* Set problem a *
Answer these questions about the NFL power rankings column:
(i) Which team has lost the most fumbles this season, and how many has it lost?
(ii) Which rounds does the writer think Johny Hendricks clearly won?
(iii) What was the score when it was suggested the Chargers might go for two?

------ Text segment

Tuesday, November 19, 2013

NFL Week 11 Power Rankings

By Brad Oremland

Five Quick Hits

* Hey, television networks: going to commercial during a 30-second timeout is chintzy and rude. Knock it off.

* I hate the Bumblebee uniforms. Teams should only use throwbacks when they aren't horrible.

* Most surprising statistic this season: lost fumbles. The Broncos have the most (13) and the Jaguars have the fewest (3).

* Several games this week played in serious wind. Chicago got the most attention for obvious reasons, but neither the Browns nor Bengals scored going against the wind.

* Did you see UFC 167 on Saturday night? Check out the unofficial scorecards from MMA media. Or tweets from fighters after the decision was announced. I thought Johny Hendricks pretty clearly won the first, second, and fourth rounds. (Second link is NSFW)


This happened in Week 10, and my column that week focused on the bizarre Jonathan Martin/Richie Incognito drama in Miami, but I really want to discuss something from the Broncos/Chargers game: Jim Nantz's on-air freakout when it was suggested that the Chargers, down 28-19 in the fourth quarter, might go for two, to make it a 7-point game.

------------
------ Extracted records

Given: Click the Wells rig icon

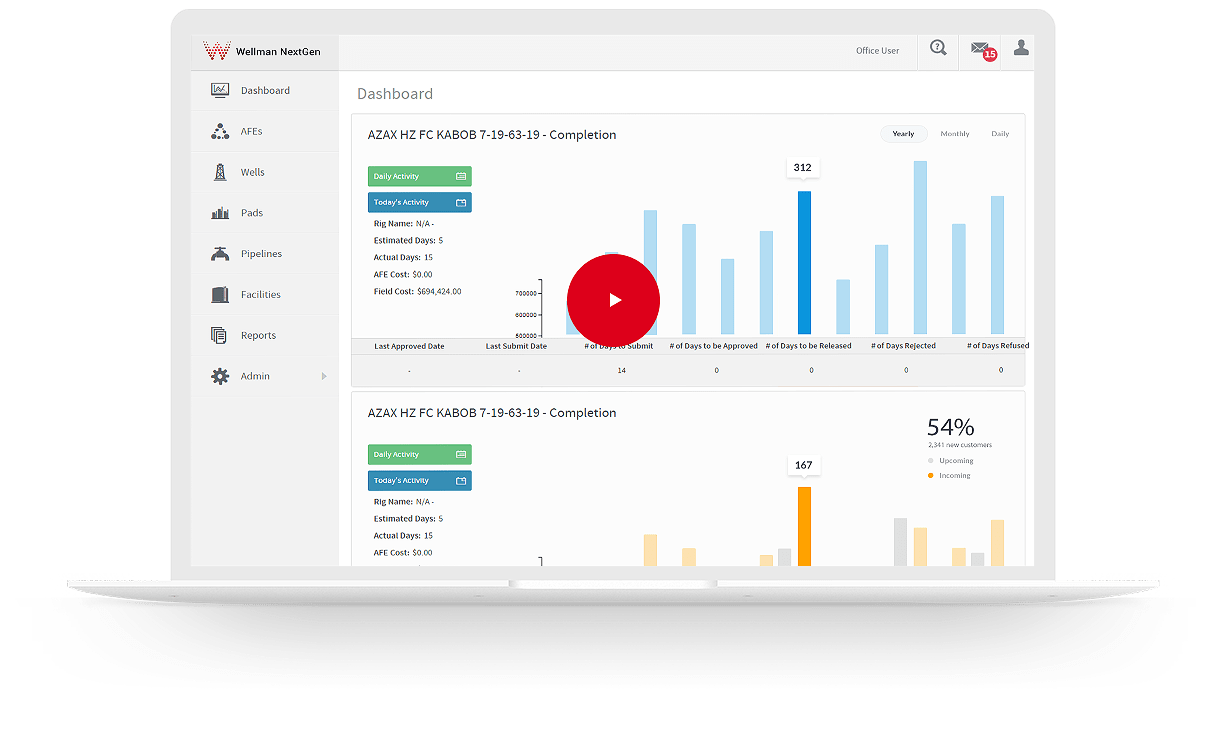Looking at the screenshot, I should [x=220, y=171].
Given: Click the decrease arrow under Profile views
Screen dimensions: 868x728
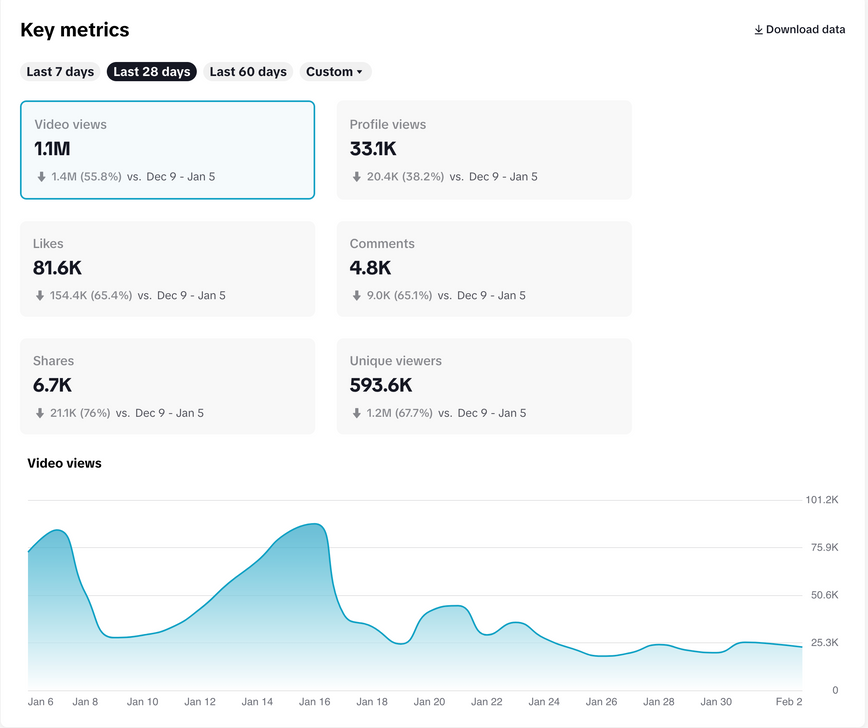Looking at the screenshot, I should pos(356,177).
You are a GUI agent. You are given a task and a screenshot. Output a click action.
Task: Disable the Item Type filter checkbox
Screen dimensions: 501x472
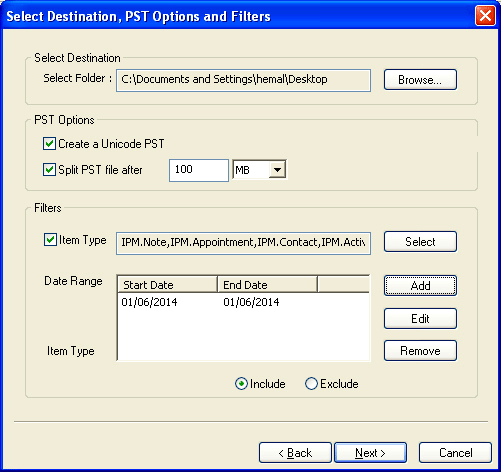pyautogui.click(x=50, y=240)
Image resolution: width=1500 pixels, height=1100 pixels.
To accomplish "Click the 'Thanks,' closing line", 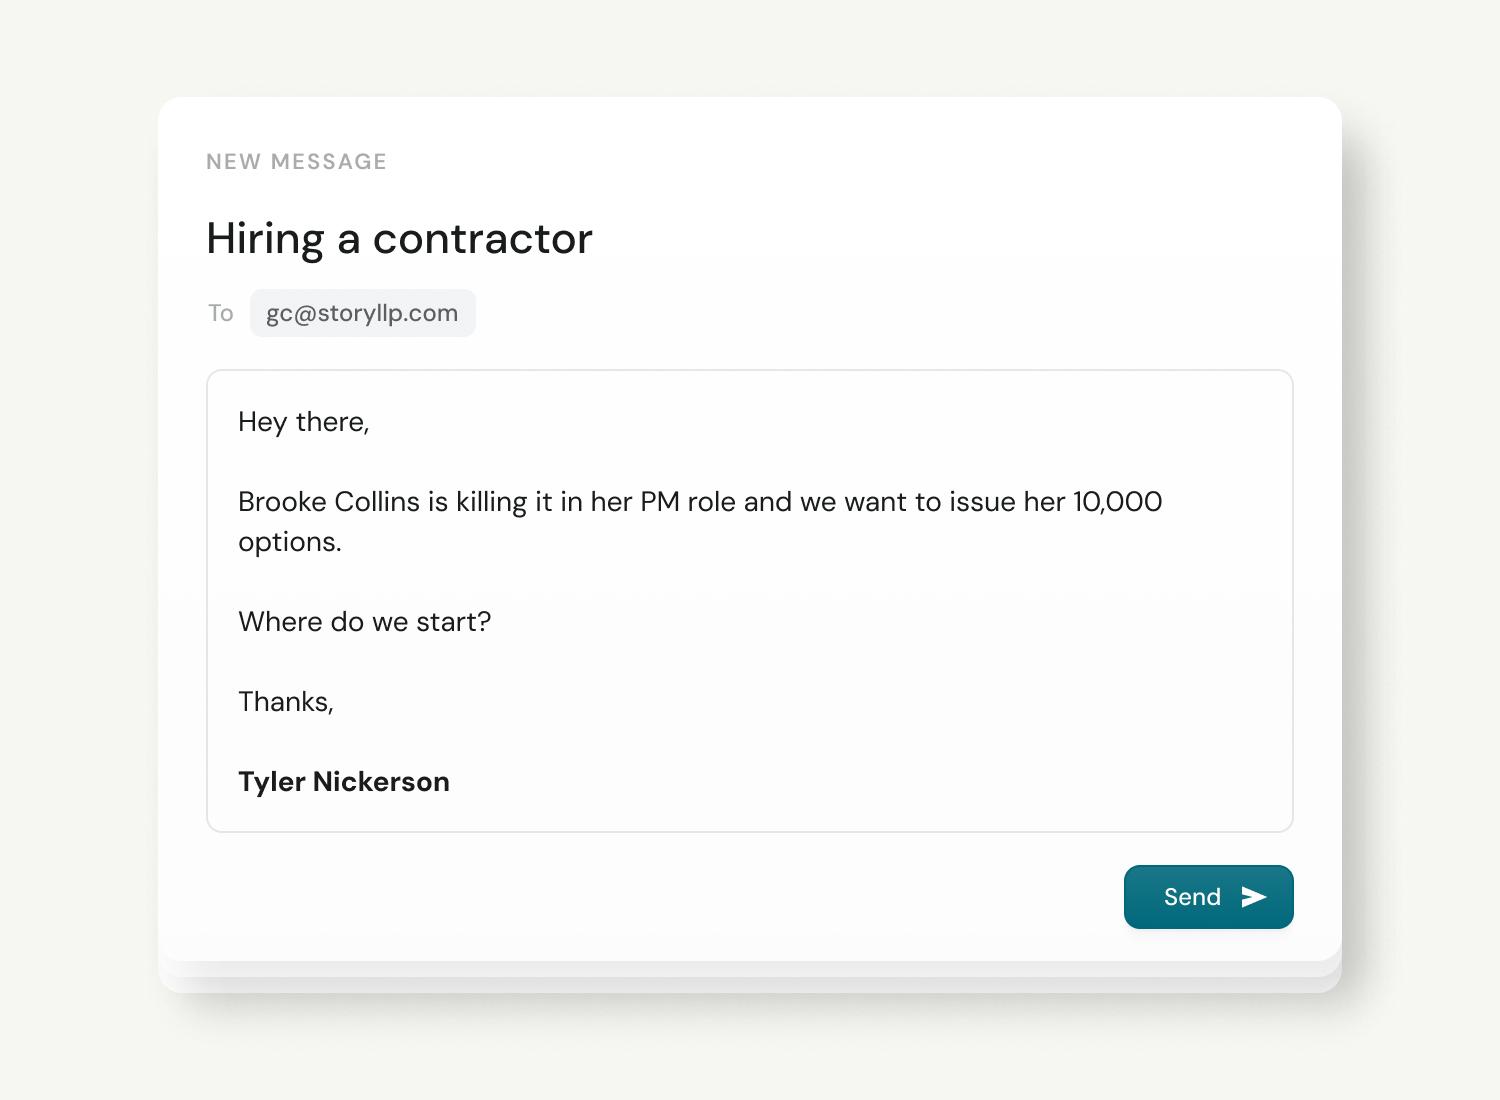I will tap(285, 702).
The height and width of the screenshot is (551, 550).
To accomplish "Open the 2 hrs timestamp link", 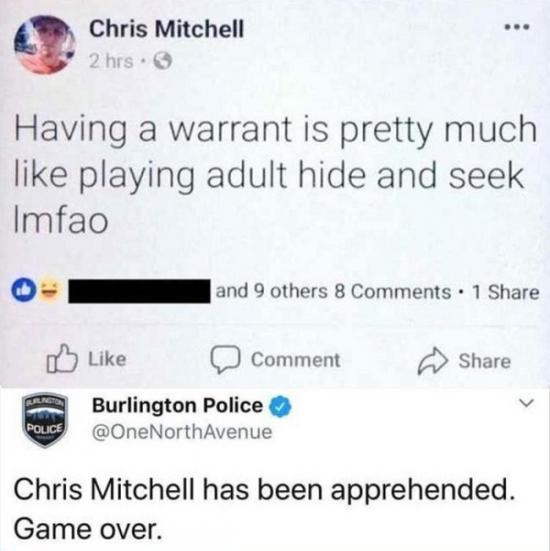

------------

* Set problem b *
Can you rename "Open" to "Follow" in the listing, from the line containing "The height and" through the end of the listing, both ends included, and return only those lines with everything else unchanged and the pictures left out?

* Correct result a *
(i) The Broncos, with 13.
(ii) The first, second, and fourth rounds.
(iii) The Chargers were down 28-19 in the fourth quarter.

* Correct result b *
The height and width of the screenshot is (551, 550).
To accomplish "Follow the 2 hrs timestamp link", 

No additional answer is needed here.